アラビア語やヘブライ語などの双方向言語をサポートするプログラムでは、コード・ページ変換のほか、テキスト・リテラルの再配列も必要になる場合があります。 詳しくは、トピック『双方向言語テキスト』を参照してください。
生成した COBOL プログラムが、ASCII 文字セットをサポートするリモート CICS 領域上のプログラムまたはファイルにアクセスすると、変換テーブルに従って、呼び出し側で変換が実行されます。この場合の変換テーブルは、コード・ページ変換の情報が格納されているロード・モジュールです。
次の表には、EGL と一緒に収録されている変換テーブルを示します。この変換テーブルには、生成された COBOL プログラムが実行時にアクセスできます。

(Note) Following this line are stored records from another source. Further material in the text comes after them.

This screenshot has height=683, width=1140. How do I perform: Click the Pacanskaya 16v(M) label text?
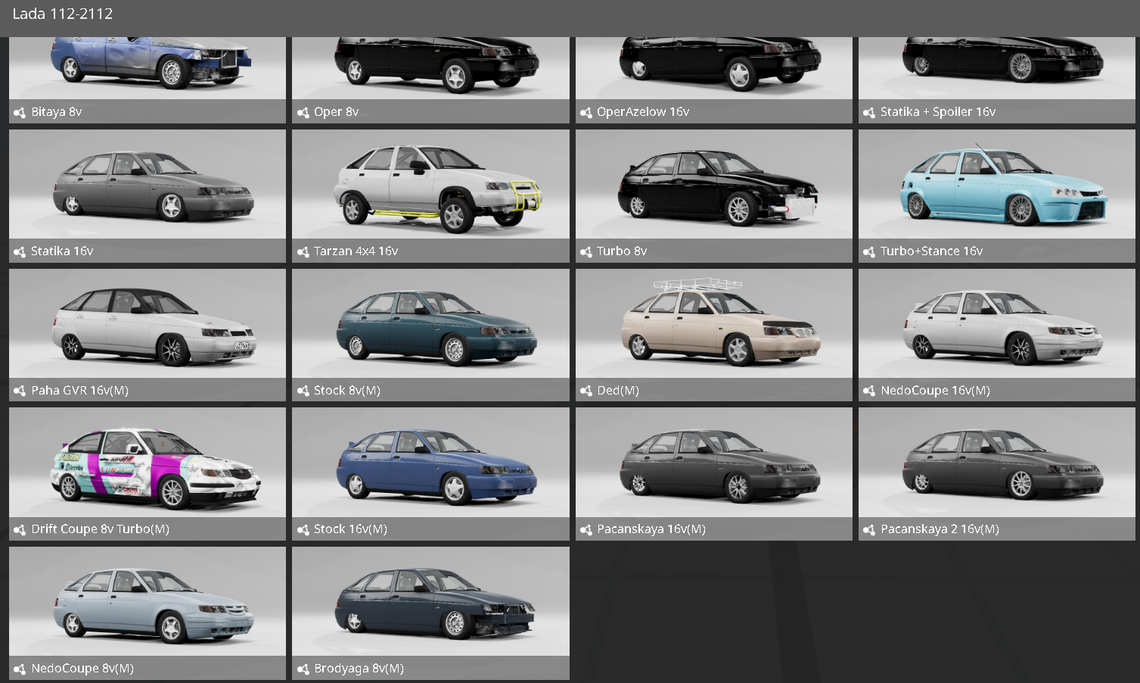click(651, 529)
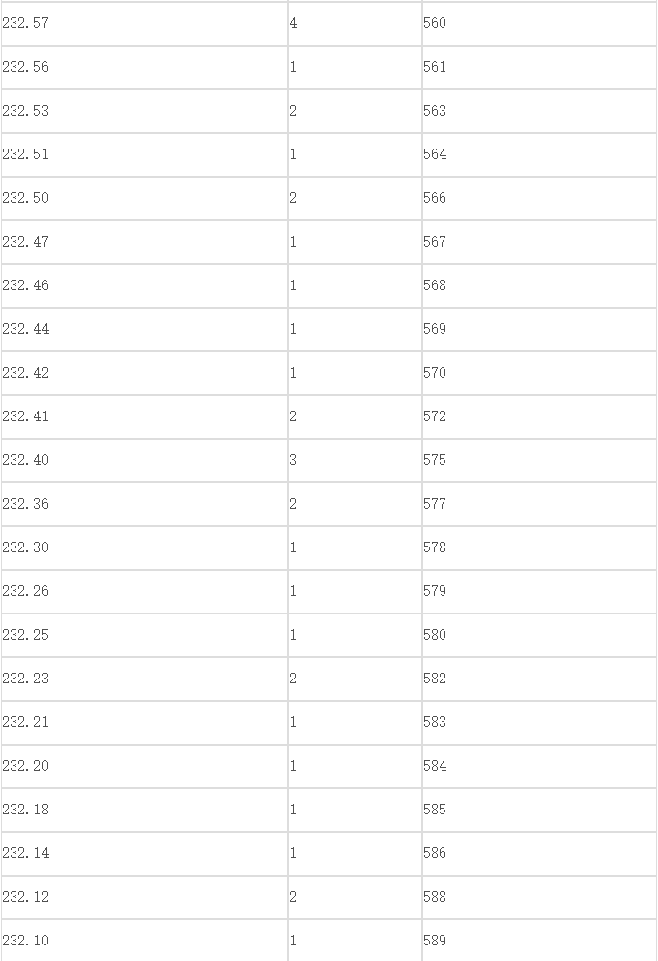Image resolution: width=658 pixels, height=961 pixels.
Task: Click the rank 568 cell
Action: pyautogui.click(x=540, y=285)
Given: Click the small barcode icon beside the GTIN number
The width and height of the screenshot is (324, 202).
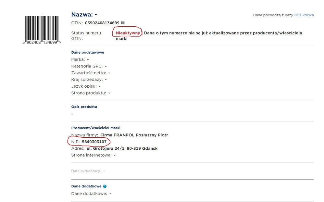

これらの変換テーブルは、EBCDIC 形式と Windows 2000/NT/XP ASCII コード・ページの間でデータを変換します。
| 言語 | テーブル名 |
|---|---|
| ブラジル・ポルトガル語 | ELACNPTB |
| 中国語 (簡体字) | ELACNCHS |
| 中国語 (繁体字) | ELACNCHT |
| 英語、大文字 | ELACNENP |
| 英語 (米国) | ELACNENU |
| フランス語 | ELACNFRA |
| ドイツ語 | ELACNDEU |
| イタリア語 | ELACNITA |
| 日本語、カタカナ (1 バイト文字セット) | ELACNJPN |
| 韓国語 | ELACNKOR |
| スペイン語 | ELACNESP |
| スイス・ドイツ語 | ELACNDES |
この場合のテーブル名は、実行時に必要な種類の変換を表すシンボルになります。
| リモート・プラットフォーム | |||||
|---|---|---|---|---|---|
| 言語 | Linux | UNIX | Windows 2000/NT/XP | z/OS UNIX システム・サービスまたは iSeries Java | z/OS または iSeries COBOL |
| アラビア語 | CSOJ1046 | CSOJ1046 | CSOJ1256 | CSOJ420 | CSOE420 |
| 中国語 (簡体字) | CSOJ1381 | CSOJ1381 | CSOJ1386 | CSOJ1388 | CSOE1388 |
| 中国語 (繁体字) | CSOJ950 | CSOJ950 | CSOJ950 | CSOJ1371 | CSOE1371 |
| キリル文字言語 | CSOJ866 | CSOJ866 | CSOJ1251 | CSOJ1025 | CSOE1025 |
| デンマーク語 | CSOJ850 | CSOJ850 | CSOJ850 | CSOJ277 | CSOE277 |
| 東ヨーロッパ言語 | CSOJ852 | CSOJ852 | CSOJ1250 | CSOJ870 | CSOE870 |
| 英語 (英国) | CSOJ850 | CSOJ850 | CSOJ1252 | CSOJ285 | CSOE285 |
| 英語 (米国) | CSOJ850 | CSOJ850 | CSOJ1252 | CSOJ037 | CSOE037 |
| フランス語 | CSOJ850 | CSOJ850 | CSOJ1252 | CSOJ297 | CSOE297 |
| ドイツ語 | CSOJ850 | CSOJ850 | CSOJ1252 | CSOJ273 | CSOE273 |
| ヘブライ語 | CSOJ856 | CSOJ856 | CSOJ1255 | CSOJ424 | CSOE424 |
| 日本語 | CSOJ943 | CSOJ943 | CSOJ943 | CSOJ1390 (カタカナ SBCS)、CSOJ1399 (ラテン語 SBCS) | CSOE1390 (カタカナ SBCS)、CSOE1399 (ラテン語 SBCS) |
| 韓国語 | CSOJ1363 | CSOJ1363 | CSOJ1363 | CSOJ1364 | CSOE1364 |
| ポルトガル語 | CSOJ850 | CSOJ850 | CSOJ1252 | CSOJ037 | CSOE037 |
| スペイン語 | CSOJ850 | CSOJ850 | CSOJ1252 | CSOJ284 | CSOE284 |
| スウェーデン語 | CSOJ850 | CSOJ850 | CSOJ1252 | CSOJ278 | CSOE278 |
| スイス・ドイツ語 | CSOJ850 | CSOJ850 | CSOJ1252 | CSOJ500 | CSOE500 |
| トルコ語 | CSOJ920 | CSOJ920 | CSOJ1254 | CSOJ1026 | CSOE1026 |
Java からプログラムを呼び出す際、 リンケージ・オプション・パーツに変換テーブルの値が指定されていない場合のデフォルトの変換テーブルは、英語 (US) の変換テーブルになります。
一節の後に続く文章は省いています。